■ TASK INSTRUCTIONS
Please restate the data that follows, leaving every word in place.

Stored data entries:
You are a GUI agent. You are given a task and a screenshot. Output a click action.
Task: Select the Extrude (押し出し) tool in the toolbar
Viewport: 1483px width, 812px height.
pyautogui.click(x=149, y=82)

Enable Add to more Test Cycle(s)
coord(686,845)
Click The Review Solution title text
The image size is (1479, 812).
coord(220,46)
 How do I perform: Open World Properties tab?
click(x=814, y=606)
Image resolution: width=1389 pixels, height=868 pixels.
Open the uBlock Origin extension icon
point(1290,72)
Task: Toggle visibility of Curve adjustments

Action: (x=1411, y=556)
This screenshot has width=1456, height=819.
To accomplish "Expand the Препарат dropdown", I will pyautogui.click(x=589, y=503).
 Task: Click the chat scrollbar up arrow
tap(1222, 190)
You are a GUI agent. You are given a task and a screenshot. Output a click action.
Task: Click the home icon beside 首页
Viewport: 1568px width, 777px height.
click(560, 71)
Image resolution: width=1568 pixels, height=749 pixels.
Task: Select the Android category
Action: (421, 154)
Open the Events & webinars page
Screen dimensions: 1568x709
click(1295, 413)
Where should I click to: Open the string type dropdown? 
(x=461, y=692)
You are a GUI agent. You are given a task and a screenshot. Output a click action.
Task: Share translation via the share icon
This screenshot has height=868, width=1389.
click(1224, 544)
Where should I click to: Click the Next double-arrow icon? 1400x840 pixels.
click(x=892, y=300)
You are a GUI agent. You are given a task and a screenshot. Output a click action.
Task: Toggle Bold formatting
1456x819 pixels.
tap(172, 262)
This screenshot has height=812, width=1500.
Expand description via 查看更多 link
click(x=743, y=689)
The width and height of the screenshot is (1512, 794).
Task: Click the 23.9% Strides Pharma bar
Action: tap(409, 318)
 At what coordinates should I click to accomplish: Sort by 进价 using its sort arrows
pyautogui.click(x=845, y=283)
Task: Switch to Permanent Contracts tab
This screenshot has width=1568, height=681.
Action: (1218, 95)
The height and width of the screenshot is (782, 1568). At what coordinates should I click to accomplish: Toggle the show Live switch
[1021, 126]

■ REPLY
You are a GUI agent. You are given a task and a screenshot. Output a click action.
Task: Select the Extrude (押し出し) tool in the toolbar
Viewport: 1483px width, 812px height.
pyautogui.click(x=149, y=82)

Enable Add to more Test Cycle(s)
coord(686,845)
Click The Review Solution title text
The image size is (1479, 812).
coord(220,46)
 How do I perform: Open World Properties tab?
click(x=814, y=606)
Image resolution: width=1389 pixels, height=868 pixels.
Open the uBlock Origin extension icon
point(1290,72)
Task: Toggle visibility of Curve adjustments

Action: (x=1411, y=556)
This screenshot has width=1456, height=819.
To accomplish "Expand the Препарат dropdown", I will pyautogui.click(x=589, y=503).
 Task: Click the chat scrollbar up arrow
tap(1222, 190)
You are a GUI agent. You are given a task and a screenshot. Output a click action.
Task: Click the home icon beside 首页
Viewport: 1568px width, 777px height.
click(560, 71)
Image resolution: width=1568 pixels, height=749 pixels.
Task: Select the Android category
Action: (421, 154)
Open the Events & webinars page
Screen dimensions: 1568x709
click(1295, 413)
Where should I click to: Open the string type dropdown? 
(x=461, y=692)
You are a GUI agent. You are given a task and a screenshot. Output a click action.
Task: Share translation via the share icon
This screenshot has height=868, width=1389.
click(1224, 544)
Where should I click to: Click the Next double-arrow icon? 1400x840 pixels.
click(x=892, y=300)
You are a GUI agent. You are given a task and a screenshot. Output a click action.
Task: Toggle Bold formatting
1456x819 pixels.
tap(172, 262)
This screenshot has height=812, width=1500.
Expand description via 查看更多 link
click(x=743, y=689)
The width and height of the screenshot is (1512, 794).
Task: Click the 23.9% Strides Pharma bar
Action: tap(409, 318)
 At what coordinates should I click to accomplish: Sort by 进价 using its sort arrows
pyautogui.click(x=845, y=283)
Task: Switch to Permanent Contracts tab
This screenshot has width=1568, height=681.
Action: (1218, 95)
The height and width of the screenshot is (782, 1568). At what coordinates should I click to accomplish: Toggle the show Live switch
[1021, 126]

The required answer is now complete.